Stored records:
BEGIN
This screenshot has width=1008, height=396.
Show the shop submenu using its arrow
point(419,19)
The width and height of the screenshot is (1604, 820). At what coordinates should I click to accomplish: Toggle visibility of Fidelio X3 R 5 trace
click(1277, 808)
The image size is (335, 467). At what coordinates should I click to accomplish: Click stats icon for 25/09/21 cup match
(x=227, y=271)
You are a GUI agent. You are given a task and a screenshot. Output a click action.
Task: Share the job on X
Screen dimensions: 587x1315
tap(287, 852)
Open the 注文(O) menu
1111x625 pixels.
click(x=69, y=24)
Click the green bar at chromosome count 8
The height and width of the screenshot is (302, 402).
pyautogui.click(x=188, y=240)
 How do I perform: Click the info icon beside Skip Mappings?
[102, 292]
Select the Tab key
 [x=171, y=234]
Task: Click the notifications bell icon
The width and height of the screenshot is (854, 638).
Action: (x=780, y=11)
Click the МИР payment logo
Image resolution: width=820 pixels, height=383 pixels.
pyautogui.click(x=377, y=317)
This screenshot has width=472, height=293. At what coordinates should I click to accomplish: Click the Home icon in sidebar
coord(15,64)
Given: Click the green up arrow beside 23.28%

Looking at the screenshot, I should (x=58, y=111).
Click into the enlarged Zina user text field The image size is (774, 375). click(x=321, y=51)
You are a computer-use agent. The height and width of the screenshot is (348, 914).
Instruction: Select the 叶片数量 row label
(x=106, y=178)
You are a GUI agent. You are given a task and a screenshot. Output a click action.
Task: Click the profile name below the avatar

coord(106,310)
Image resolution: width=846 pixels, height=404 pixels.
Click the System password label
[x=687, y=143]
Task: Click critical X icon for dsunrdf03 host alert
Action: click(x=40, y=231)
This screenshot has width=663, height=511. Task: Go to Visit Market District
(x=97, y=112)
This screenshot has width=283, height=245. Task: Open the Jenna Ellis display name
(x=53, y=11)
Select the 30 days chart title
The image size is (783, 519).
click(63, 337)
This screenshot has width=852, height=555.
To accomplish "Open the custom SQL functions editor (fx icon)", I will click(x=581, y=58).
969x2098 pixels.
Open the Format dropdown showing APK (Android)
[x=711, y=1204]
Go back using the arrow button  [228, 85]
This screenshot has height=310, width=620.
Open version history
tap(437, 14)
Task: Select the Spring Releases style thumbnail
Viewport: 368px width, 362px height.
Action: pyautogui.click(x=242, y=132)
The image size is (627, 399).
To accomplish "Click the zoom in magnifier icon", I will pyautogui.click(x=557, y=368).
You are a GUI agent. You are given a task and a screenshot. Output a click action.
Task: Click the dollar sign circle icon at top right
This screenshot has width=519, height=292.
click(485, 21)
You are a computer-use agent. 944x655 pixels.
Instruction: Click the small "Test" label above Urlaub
END
§ **Exercise instructions**
Nothing in the records should change when you repeat them all.

§ **Response to this task**
This screenshot has width=1008, height=396.
Show the shop submenu using its arrow
point(419,19)
The width and height of the screenshot is (1604, 820). At what coordinates should I click to accomplish: Toggle visibility of Fidelio X3 R 5 trace
click(1277, 808)
The image size is (335, 467). At what coordinates should I click to accomplish: Click stats icon for 25/09/21 cup match
(x=227, y=271)
You are a GUI agent. You are given a task and a screenshot. Output a click action.
Task: Share the job on X
Screen dimensions: 587x1315
tap(287, 852)
Open the 注文(O) menu
1111x625 pixels.
click(x=69, y=24)
Click the green bar at chromosome count 8
The height and width of the screenshot is (302, 402).
pyautogui.click(x=188, y=240)
 How do I perform: Click the info icon beside Skip Mappings?
[102, 292]
Select the Tab key
 [x=171, y=234]
Task: Click the notifications bell icon
The width and height of the screenshot is (854, 638).
Action: (x=780, y=11)
Click the МИР payment logo
Image resolution: width=820 pixels, height=383 pixels.
pyautogui.click(x=377, y=317)
This screenshot has width=472, height=293. At what coordinates should I click to accomplish: Click the Home icon in sidebar
coord(15,64)
Given: Click the green up arrow beside 23.28%

Looking at the screenshot, I should (x=58, y=111).
Click into the enlarged Zina user text field The image size is (774, 375). click(x=321, y=51)
You are a computer-use agent. The height and width of the screenshot is (348, 914).
Instruction: Select the 叶片数量 row label
(x=106, y=178)
You are a GUI agent. You are given a task and a screenshot. Output a click action.
Task: Click the profile name below the avatar

coord(106,310)
Image resolution: width=846 pixels, height=404 pixels.
Click the System password label
[x=687, y=143]
Task: Click critical X icon for dsunrdf03 host alert
Action: click(x=40, y=231)
This screenshot has width=663, height=511. Task: Go to Visit Market District
(x=97, y=112)
This screenshot has width=283, height=245. Task: Open the Jenna Ellis display name
(x=53, y=11)
Select the 30 days chart title
The image size is (783, 519).
click(63, 337)
This screenshot has width=852, height=555.
To accomplish "Open the custom SQL functions editor (fx icon)", I will click(x=581, y=58).
969x2098 pixels.
Open the Format dropdown showing APK (Android)
[x=711, y=1204]
Go back using the arrow button  [228, 85]
This screenshot has height=310, width=620.
Open version history
tap(437, 14)
Task: Select the Spring Releases style thumbnail
Viewport: 368px width, 362px height.
Action: pyautogui.click(x=242, y=132)
The image size is (627, 399).
To accomplish "Click the zoom in magnifier icon", I will pyautogui.click(x=557, y=368).
You are a GUI agent. You are given a task and a screenshot. Output a click action.
Task: Click the dollar sign circle icon at top right
This screenshot has width=519, height=292.
click(485, 21)
You are a computer-use agent. 944x655 pixels.
Instruction: Click the small "Test" label above Urlaub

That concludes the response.